**Exercise description**
Below is a block of entries; repeat exactly the lines starting at the line that contains "Task: Expand more tabs with right chevron" and ending at the line that contains "The image size is (469, 302).", both included.

**Information provided**
....
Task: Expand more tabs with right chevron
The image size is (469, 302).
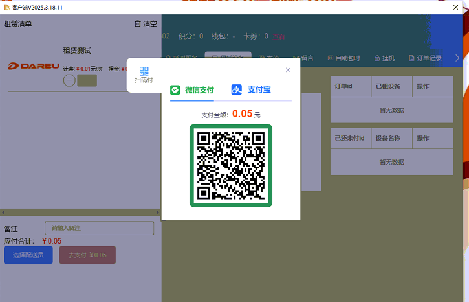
....
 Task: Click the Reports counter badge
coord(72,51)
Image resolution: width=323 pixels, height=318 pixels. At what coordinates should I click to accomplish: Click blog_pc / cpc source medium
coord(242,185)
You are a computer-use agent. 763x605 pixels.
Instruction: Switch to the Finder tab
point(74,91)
....
**Output**
Task: Expand more tabs with right chevron
The image size is (469, 302).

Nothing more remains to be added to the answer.